> **About this task**
In the entries below, find the lines that contain the word "name" and copy them.

> **Exercise input**
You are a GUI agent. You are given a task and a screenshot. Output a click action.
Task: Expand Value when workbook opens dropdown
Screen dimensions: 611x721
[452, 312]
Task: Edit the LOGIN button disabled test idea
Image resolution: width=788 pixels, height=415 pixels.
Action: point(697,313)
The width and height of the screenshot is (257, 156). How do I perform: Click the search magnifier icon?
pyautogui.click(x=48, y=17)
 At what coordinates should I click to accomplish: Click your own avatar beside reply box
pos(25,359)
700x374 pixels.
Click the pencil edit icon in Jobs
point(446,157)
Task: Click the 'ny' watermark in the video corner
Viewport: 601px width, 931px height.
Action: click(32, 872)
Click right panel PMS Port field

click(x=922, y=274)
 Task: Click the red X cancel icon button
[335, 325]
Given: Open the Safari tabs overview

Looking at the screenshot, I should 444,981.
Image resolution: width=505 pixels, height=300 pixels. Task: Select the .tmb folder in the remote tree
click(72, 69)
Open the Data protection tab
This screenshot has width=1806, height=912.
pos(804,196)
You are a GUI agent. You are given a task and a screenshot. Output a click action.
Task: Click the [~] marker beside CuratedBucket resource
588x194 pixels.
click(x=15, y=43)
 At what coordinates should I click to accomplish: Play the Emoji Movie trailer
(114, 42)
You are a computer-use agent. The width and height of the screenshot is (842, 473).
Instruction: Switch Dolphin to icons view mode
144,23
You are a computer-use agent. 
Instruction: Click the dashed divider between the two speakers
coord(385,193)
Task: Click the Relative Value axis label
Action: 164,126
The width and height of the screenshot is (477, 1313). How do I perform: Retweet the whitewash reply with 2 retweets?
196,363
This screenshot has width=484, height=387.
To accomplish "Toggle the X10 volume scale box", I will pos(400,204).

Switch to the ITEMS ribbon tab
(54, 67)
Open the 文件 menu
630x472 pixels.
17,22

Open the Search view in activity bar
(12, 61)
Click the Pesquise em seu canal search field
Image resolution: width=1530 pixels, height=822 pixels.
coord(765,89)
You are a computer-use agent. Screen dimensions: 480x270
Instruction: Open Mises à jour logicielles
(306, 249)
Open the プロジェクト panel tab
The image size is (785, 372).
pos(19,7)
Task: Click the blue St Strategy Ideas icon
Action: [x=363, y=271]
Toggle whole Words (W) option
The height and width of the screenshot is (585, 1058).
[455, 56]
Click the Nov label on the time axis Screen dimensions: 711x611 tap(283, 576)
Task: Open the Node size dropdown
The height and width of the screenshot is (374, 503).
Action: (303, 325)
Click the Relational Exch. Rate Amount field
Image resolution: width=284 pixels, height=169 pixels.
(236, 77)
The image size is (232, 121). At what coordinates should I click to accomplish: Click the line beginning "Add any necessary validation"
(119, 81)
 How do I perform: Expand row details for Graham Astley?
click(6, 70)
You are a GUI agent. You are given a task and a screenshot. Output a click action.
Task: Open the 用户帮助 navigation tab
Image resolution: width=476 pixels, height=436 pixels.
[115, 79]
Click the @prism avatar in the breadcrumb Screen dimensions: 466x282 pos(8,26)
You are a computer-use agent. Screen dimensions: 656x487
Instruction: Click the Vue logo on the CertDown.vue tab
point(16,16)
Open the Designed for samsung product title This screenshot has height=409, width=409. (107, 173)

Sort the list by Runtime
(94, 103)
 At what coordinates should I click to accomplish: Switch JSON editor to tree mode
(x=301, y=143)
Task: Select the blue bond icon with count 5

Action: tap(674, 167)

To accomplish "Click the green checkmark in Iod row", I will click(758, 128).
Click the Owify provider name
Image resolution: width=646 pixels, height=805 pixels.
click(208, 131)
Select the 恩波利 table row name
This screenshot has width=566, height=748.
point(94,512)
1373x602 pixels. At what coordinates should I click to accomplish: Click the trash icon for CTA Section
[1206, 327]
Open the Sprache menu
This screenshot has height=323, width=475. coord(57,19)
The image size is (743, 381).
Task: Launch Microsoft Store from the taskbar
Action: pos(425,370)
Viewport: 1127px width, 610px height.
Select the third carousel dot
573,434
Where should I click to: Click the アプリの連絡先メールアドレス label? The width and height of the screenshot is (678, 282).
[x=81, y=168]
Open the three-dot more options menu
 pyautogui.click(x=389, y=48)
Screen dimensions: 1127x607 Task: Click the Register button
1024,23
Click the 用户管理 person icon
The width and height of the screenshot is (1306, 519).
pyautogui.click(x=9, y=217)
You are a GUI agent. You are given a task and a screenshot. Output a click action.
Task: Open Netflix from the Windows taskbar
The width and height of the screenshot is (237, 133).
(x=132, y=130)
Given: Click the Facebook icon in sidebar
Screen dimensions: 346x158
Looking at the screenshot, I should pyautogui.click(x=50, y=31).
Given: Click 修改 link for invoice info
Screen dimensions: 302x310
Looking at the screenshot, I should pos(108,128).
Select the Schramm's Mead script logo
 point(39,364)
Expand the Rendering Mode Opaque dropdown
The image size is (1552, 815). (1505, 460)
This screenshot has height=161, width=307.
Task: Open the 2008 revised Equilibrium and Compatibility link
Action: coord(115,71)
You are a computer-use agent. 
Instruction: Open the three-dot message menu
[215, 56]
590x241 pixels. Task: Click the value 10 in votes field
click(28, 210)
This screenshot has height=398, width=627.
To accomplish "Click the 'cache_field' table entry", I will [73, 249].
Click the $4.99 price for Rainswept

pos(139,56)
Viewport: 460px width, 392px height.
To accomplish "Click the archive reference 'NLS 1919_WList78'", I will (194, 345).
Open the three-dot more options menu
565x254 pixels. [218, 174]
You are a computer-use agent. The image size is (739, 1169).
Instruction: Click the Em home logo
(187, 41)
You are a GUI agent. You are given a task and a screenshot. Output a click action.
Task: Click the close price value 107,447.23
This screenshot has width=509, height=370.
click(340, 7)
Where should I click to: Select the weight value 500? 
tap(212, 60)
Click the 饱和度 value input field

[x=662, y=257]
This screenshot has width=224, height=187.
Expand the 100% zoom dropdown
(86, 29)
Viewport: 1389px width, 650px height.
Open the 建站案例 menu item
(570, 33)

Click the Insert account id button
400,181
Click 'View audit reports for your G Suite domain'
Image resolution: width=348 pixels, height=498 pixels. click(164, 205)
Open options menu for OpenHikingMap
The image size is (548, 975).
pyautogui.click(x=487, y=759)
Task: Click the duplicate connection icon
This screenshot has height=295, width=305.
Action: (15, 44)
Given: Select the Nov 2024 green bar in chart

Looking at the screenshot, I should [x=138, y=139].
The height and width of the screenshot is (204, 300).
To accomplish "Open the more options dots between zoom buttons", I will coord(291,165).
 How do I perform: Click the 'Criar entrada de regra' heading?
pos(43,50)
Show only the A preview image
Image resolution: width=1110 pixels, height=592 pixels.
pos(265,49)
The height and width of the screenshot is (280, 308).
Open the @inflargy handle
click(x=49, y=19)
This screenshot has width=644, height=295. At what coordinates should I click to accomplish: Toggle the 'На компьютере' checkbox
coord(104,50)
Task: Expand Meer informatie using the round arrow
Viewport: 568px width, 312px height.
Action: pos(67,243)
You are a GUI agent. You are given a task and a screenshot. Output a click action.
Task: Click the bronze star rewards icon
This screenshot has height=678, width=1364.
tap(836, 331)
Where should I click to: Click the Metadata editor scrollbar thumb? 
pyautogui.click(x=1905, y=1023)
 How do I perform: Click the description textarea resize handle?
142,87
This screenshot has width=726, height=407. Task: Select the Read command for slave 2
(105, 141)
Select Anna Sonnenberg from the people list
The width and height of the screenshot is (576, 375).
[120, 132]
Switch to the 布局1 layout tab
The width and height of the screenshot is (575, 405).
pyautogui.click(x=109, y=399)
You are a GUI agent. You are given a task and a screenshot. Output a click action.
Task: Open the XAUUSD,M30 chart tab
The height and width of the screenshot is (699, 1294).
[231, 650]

> **Result of the exercise**
Click the Owify provider name
Select the 恩波利 table row name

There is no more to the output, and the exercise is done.